Silk Road and Mt Gox linked by transactions to major bitcoin players since 2009 'big bang'
Elliptic is a bitcoin analytics and security firm, the backbone of which is a group of Oxbridge holders of technical PhDs who have combined their academic expertise with knowledge of financial markets.
For the past few years it has been applying anti-money laundering (AML) protocols to the cryptocurrency space.
The firm's latest step towards helping businesses in the space meet their AML obligations is a technology that plots the inter-connectivity of the key players in bitcoin since the cryptocurrency's genesis in 2009.
Elliptic chief executive officer and founder, Dr James Smith told IBTimes UK: "There are lots of criminal entities and lots of legitimate entities, and if you look at these from the early days there are inevitable links between them. In order to spare people any embarrassment we have chosen to anonymise what we have found."

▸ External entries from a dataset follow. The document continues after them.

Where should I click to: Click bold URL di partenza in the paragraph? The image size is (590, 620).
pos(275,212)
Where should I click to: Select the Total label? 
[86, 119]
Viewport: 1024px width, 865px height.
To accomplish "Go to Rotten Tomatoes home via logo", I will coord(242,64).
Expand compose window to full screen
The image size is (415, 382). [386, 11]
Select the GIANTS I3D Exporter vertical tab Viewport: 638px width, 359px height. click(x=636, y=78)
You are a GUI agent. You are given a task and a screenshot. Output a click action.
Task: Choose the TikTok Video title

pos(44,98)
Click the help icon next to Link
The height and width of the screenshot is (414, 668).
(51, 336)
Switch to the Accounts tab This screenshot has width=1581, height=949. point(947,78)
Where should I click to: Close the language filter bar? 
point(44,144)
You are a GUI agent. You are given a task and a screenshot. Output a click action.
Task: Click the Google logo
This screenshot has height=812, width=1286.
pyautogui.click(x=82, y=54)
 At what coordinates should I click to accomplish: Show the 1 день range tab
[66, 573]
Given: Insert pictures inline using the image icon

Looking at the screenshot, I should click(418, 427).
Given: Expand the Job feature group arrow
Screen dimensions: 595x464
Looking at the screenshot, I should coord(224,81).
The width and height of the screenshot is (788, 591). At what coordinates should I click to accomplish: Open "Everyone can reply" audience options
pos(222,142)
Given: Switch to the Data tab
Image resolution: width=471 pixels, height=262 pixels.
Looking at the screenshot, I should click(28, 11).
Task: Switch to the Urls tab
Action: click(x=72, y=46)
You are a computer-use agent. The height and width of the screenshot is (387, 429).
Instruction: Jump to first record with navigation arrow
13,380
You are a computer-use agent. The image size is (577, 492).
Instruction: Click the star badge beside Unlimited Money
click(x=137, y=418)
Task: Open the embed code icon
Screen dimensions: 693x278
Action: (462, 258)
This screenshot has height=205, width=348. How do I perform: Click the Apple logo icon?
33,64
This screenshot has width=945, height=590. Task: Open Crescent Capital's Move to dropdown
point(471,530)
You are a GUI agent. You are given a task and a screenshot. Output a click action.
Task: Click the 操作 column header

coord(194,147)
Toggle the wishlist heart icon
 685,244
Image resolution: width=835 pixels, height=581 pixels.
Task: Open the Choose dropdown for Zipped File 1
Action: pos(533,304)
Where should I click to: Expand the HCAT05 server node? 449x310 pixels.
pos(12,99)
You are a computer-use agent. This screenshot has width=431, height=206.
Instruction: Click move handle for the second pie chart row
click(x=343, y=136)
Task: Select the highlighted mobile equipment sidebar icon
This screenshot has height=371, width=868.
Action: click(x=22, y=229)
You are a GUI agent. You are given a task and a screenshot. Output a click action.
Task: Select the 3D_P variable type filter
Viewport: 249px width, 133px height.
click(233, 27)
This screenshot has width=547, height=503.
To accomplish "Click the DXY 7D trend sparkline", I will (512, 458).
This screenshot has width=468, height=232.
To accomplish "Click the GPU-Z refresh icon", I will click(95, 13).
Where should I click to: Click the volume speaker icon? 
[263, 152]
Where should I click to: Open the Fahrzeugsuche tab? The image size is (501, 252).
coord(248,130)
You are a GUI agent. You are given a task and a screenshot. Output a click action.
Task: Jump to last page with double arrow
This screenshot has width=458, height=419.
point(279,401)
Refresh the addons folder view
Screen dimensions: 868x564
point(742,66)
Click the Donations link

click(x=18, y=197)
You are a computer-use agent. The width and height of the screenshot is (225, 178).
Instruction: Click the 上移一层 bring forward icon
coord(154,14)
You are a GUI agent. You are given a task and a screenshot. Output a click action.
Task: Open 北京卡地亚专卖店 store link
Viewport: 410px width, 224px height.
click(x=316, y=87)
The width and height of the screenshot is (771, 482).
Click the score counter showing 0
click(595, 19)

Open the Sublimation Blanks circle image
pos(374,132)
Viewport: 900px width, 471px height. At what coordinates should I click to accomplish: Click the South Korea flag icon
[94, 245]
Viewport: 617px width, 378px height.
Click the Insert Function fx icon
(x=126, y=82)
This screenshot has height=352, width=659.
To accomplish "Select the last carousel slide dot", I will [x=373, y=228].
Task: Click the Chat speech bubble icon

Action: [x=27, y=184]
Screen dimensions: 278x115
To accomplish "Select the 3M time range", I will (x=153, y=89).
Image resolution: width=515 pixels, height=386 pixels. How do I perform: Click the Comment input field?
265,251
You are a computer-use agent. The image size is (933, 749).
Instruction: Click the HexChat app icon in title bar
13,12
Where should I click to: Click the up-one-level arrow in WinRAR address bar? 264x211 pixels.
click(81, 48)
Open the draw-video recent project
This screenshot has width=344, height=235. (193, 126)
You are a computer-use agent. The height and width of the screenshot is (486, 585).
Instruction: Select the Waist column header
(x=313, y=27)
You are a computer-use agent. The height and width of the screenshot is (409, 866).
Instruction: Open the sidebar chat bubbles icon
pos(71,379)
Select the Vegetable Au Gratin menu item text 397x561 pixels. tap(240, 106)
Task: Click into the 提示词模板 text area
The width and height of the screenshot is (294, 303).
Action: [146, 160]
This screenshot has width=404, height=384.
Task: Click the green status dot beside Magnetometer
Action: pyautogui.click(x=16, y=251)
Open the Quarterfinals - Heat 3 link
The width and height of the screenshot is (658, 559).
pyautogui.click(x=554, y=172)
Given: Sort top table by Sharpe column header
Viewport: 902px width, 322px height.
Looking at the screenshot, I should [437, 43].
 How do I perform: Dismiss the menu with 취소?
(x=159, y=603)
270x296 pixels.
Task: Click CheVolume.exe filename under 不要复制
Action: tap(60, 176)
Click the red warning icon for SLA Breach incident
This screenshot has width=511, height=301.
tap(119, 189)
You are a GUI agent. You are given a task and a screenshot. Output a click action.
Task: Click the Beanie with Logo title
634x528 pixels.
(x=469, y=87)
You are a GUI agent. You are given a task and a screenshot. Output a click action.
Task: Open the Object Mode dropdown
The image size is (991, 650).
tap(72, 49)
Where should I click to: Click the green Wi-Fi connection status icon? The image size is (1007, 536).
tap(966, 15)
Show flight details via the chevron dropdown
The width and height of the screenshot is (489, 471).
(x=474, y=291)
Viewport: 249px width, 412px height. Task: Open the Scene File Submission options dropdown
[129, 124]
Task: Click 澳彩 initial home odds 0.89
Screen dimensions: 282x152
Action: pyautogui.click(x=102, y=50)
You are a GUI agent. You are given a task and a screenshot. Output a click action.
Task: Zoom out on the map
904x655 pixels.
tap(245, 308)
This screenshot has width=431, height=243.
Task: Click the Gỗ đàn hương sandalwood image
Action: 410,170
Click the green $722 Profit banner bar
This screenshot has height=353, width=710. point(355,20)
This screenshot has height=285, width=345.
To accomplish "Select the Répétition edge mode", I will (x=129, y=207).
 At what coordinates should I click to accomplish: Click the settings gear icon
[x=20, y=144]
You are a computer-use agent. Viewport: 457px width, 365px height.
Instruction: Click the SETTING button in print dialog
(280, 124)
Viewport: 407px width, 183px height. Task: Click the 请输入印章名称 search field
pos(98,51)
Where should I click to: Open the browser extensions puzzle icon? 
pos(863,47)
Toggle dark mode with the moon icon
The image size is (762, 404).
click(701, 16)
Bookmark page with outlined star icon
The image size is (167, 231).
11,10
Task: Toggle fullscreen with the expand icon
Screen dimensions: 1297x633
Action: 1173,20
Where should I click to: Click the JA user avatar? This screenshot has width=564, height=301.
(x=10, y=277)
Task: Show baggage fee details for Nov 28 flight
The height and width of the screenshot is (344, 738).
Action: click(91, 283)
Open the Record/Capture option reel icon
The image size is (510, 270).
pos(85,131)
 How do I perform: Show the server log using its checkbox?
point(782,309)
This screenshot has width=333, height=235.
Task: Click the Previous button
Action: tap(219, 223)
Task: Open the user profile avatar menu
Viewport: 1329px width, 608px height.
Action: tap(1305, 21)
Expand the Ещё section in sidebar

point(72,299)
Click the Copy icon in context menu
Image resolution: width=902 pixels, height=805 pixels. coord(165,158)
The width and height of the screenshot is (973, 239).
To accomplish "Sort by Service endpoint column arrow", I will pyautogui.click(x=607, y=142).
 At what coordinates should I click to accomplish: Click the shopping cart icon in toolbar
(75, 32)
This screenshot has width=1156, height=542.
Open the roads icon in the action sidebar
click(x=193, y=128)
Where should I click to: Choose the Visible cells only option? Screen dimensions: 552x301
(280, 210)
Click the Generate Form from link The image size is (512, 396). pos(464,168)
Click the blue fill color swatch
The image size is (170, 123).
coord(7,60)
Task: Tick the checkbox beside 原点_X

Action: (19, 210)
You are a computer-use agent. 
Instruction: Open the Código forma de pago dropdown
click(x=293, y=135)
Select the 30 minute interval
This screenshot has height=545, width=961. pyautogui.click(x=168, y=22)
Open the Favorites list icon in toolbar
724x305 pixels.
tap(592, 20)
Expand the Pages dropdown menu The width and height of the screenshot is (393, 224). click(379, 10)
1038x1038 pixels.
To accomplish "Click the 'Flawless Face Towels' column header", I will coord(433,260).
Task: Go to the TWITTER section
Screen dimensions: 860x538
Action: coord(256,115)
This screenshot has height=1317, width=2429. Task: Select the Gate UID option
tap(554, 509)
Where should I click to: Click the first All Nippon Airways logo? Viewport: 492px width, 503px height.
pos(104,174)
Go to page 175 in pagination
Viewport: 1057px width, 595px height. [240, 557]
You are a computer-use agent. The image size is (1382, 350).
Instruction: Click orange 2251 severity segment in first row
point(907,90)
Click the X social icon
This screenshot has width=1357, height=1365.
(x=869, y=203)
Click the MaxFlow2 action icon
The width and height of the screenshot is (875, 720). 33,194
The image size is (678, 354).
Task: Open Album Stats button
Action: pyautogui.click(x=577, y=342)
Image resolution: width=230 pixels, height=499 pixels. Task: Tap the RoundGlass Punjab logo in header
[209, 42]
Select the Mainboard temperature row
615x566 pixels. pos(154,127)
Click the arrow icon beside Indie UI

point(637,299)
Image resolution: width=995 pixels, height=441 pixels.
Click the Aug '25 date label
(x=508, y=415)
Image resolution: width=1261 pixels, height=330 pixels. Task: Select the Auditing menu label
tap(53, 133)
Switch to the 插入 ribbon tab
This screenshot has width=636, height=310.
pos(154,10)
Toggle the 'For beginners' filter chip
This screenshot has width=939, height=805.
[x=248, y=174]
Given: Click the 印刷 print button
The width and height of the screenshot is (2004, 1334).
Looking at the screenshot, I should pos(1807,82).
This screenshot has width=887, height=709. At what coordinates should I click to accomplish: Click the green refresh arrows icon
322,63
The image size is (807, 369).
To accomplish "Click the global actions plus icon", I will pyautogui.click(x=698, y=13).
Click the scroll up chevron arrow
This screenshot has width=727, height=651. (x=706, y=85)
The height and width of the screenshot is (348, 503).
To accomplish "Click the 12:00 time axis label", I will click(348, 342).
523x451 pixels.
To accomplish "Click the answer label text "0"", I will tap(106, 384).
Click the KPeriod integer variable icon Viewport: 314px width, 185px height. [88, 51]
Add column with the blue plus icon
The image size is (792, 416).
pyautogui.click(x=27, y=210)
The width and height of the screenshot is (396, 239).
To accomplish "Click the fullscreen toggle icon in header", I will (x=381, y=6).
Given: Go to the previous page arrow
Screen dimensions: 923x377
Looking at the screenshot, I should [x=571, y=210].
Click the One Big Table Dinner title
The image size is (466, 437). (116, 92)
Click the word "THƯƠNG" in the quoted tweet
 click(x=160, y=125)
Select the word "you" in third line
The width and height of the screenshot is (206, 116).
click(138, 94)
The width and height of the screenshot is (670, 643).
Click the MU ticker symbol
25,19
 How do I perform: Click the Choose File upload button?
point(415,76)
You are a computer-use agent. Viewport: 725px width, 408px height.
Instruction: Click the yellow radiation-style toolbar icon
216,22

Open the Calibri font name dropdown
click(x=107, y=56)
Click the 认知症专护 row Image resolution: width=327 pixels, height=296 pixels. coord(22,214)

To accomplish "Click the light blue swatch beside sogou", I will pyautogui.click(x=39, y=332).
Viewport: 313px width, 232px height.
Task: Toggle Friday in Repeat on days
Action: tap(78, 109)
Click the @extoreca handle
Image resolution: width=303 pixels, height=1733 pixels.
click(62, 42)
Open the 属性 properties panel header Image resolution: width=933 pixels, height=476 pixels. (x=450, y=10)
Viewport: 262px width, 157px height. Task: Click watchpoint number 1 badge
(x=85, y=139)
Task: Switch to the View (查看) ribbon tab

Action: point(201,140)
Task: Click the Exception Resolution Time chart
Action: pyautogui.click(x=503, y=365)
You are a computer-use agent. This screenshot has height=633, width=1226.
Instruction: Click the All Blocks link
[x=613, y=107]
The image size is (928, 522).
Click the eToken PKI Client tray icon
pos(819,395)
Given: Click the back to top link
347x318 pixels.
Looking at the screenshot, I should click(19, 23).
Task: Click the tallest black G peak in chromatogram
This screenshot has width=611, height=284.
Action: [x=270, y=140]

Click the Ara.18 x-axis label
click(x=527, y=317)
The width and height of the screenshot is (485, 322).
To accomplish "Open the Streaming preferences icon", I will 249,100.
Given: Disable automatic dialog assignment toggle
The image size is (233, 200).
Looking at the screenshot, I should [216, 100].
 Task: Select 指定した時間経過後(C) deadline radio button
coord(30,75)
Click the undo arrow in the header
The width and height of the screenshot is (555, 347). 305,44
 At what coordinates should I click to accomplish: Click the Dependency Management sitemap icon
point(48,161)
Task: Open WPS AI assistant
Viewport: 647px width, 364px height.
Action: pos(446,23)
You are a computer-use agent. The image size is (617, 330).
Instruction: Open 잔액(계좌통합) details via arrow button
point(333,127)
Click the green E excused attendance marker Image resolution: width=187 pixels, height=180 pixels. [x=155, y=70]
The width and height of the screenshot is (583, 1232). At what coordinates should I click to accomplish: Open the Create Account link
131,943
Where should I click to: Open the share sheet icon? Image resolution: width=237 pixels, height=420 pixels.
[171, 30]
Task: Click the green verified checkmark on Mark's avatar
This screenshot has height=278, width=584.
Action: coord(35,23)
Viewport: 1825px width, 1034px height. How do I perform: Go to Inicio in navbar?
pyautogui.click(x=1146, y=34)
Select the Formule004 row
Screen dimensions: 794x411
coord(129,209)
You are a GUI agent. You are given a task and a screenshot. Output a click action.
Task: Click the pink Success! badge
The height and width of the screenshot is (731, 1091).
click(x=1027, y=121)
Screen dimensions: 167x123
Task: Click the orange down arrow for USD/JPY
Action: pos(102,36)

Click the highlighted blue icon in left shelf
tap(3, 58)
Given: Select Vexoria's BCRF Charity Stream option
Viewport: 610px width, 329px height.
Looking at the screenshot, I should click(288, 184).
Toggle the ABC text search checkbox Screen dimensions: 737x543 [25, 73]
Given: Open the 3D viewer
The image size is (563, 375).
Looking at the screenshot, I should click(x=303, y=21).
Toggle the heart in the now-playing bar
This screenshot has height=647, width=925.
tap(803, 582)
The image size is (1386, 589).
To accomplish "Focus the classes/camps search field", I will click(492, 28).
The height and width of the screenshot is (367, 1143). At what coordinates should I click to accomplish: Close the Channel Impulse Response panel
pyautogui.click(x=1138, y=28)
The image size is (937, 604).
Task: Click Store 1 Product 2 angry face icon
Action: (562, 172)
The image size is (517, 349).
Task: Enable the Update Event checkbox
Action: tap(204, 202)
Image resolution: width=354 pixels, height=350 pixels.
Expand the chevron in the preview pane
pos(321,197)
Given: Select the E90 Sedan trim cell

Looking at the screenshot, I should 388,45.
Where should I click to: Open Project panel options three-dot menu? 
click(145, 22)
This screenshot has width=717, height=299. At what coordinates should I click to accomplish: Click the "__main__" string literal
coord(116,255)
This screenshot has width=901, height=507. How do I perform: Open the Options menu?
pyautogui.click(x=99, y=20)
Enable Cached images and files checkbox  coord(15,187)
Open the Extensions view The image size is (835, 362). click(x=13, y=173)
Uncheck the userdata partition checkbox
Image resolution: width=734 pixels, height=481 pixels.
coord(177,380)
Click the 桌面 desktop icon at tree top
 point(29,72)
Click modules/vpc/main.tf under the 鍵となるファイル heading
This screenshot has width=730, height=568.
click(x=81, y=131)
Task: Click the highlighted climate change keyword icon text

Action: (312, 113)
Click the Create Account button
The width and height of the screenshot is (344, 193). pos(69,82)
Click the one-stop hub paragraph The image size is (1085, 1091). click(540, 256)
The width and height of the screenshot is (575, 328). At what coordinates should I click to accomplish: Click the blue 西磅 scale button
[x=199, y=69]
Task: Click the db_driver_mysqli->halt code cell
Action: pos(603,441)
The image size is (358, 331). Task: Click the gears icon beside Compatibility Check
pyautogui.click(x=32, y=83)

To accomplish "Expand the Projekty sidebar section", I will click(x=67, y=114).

Elliptic's research has been used to comprise an expanding universe of transaction flows which plots connections that include the likes of Silk Road, Silk Road 2.0 and Mt.Gox.
The research shows Silk Road connections to bitcoin exchanges, flows from illegal market places, and the use of bitcoin tumblers like Bitcoinfog.
The use of a bitcoin tumbler - a means of scrambling together the parts of transactions which can be traced to the owners of the coins involved - could be because someone has sold some drugs and wants to clean the coins before going back to an exchange.
On the other hand, it might simply be because someone has taken extra steps to protect their privacy – not uncommon in these days of government-ordained snooping.
Smith said: "Tumblers make it very hard to trace activity, if done well. It's not always done well, but if it is, it becomes hard to connect the transactions. What we can see is that it's been through a tumbler. A customer might have used a tumbler just to increase their privacy, but we can take this into account and look for other activity that may be suspicious.
"We have been automating this approach and the next step is identifying patterns and pattern recognition and how this relates to suspicious activity."
Looking at patterns related to sizes of transactions and such proved to be an onerous task for the full might of the FBI as it sifted through the digital fallout from Silk Road. Smith takes a pragmatic approach. With reference to the mountains of paper-bound suspicious transaction reports generated by banks in the aftermath of 9/11, he said that handing someone untold reams of data is pointless.
"There needs to be thresholds," he said.
On the subject of where on the planet the majority of nefarious transactions might be emanating from, and if this can be pinpointed, Smith said: "This can be done to some extent but picking out geography is not simple. At this stage I would not say, but it would be my hunch that this is happening more in the West where things are a bit more sophisticated."
Bitcoin regulations are a hot topic, not least because the industry itself is moving about a hundred times faster than any attempt at formulating a rule book, which throws up issues of scope with any potential regulations before they have even been tabled.
The firm made lists of the types of businesses that may be regulated and decided that anyone who handles transactions needs to be doing AML. Just like anyone who deals with assets of any value has a certain responsibility, so does anyone who holds custody of an asset.
The situation varies significantly from place to place (New York is berated roundly for stifling innovative start-ups because it requires a bitcoin licence from people within the state's jurisdiction).
In the UK there have been some drives to self-regulate the industry, such as the Digital Currency Association, and globally many AML best practice documents have been released.
Smith added: "The UK has been good about this – they understand that they don't understand everything. It is slow but sensible approach."
Commenting on the new capabilities released by Elliptic, Jeffrey Robinson, author and expert on money laundering regulations, told IBTimes: "Anything that helps to shine a light on the decidedly murky world of bitcoin is good.
"But one of the keys to AML is discovering the beneficial owner of the money and the problem with bitcoin remains, what you see is not necessarily what you get. Wait for the the reaction to this by the bitcoin faithful. If they scream, bitch, complain and yell unfair, then you know it's worthwhile."